Exclusive: UPS, FedEx warn they cannot carry ballots like U.S. Postal Service


  • World
  • Saturday, 15 Aug 2020

FILE PHOTO: The company logo for United Parcel Service (UPS), is displayed on a screen at the New York Stock Exchange (NYSE) in New York, U.S., October 22, 2019. REUTERS/Brendan McDermid/File Photo

LOS ANGELES (Reuters) - United Parcel Service and FedEx on Friday shot down social media calls that they step in to deliver mail-in ballots from the U.S. Postal Service, which is warning states of potentially "significant" delays.

"State ballots must be postmarked to be considered valid and only the USPS has lawful postmarking status. Therefore UPS, FedEx and other private parties cannot technically be involved in shipping ballots," UPS told Reuters in a statement.

"FedEx does accept individual ballots, and we advise that customers planning to return their ballots via FedEx should closely review their state's guidelines on absentee voting and deadlines for ballots or related election documents," FedEx said.

Republican President Donald Trump on Thursday said he opposed providing funds for the struggling Postal Service for mail voting, which is expected to surge to 50% as the coronavirus pandemic rages ahead of the Nov. 3 presidential election.

The Postal Service said on Friday it has written to 46 states and the District of Columbia warning there is a significant risk voters will not have enough time to complete and return their ballots.

In a viral Twitter post https://twitter.com/djrothkopf/status/1294112165436313601?s=20 on Thursday, author and radio host David Rothkopf said there was a "big opportunity" for UPS and FedEx to deliver ballots for free. "You'll overnight become the most beloved and respected organization in America," he wrote.

Various laws and regulations for the most part prohibit private delivery companies from handling mail-in and absentee ballots, the companies and experts told Reuters. Exceptions include deliveries deemed "extremely urgent" by statute and deliveries on the day of and afternoon prior to election day.

In some states, collection would be prohibited because it would be considered "ballot harvesting," said Tammy Patrick, a former Arizona election official and senior advisor to the Democracy Fund foundation.

There are other hurdles that those companies, already coping with a pandemic-related surge in e-commerce shipments, would have to overcome.

For example, the Postal Service touches every U.S. mailbox six days a week.
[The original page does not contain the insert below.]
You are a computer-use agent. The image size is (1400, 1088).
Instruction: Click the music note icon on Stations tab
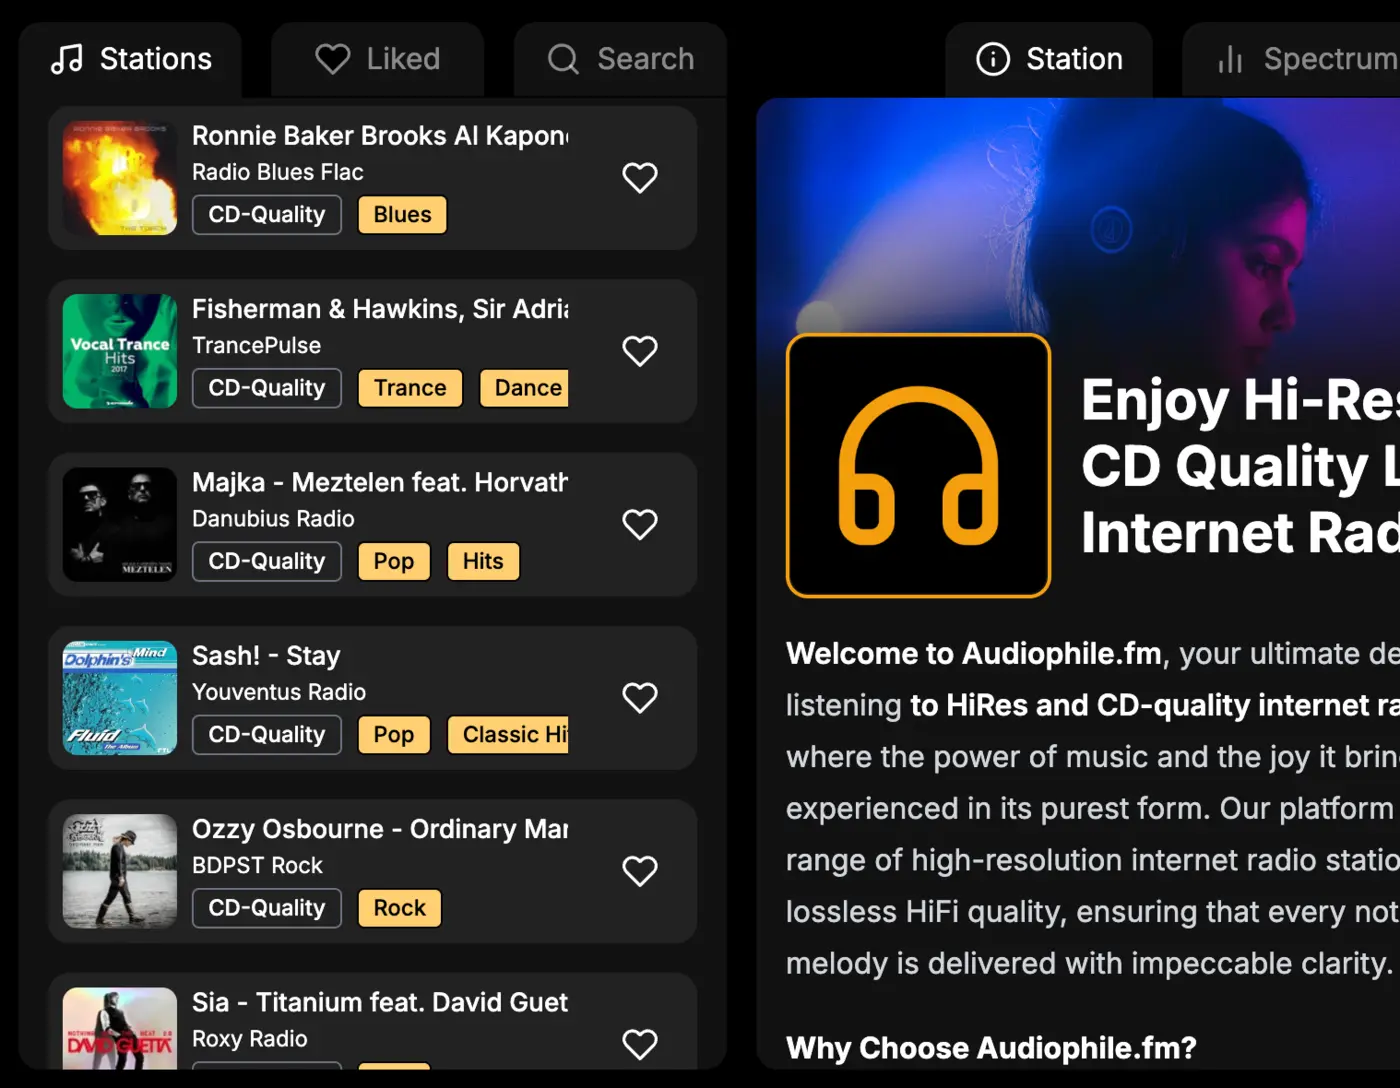pos(66,59)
Private companies visit only when they have a delivery or an pre-arranged pickup - and they do not have blanket coverage in rural areas.
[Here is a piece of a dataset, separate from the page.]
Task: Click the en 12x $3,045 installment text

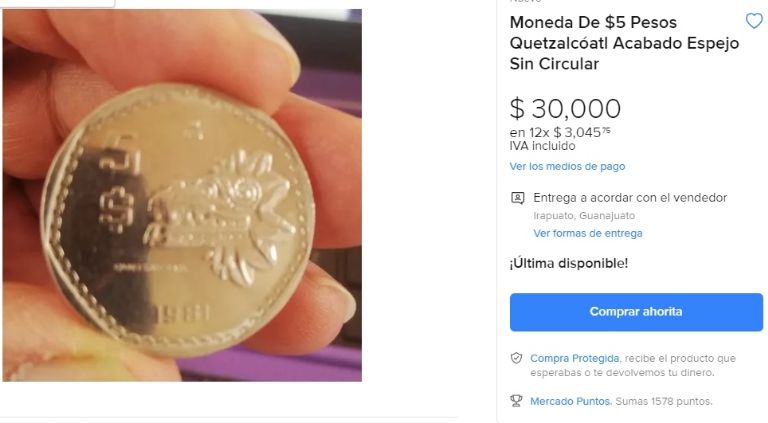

Amazon.com's upstart delivery service has also been floated as an alternative. That service does not do residential pickups.

Representatives from Amazon and the Postal Service did not immediately respond to requests for comment.

"Establishing a protocol of how they would collect the ballots would be a challenge," Patrick said.

Domestic costs would skyrocket since delivery firms charge significantly more for deliveries than the price of a 55-cent stamp, which is the cost to return many ballots.

And, international costs would be "astronomical," Patrick said.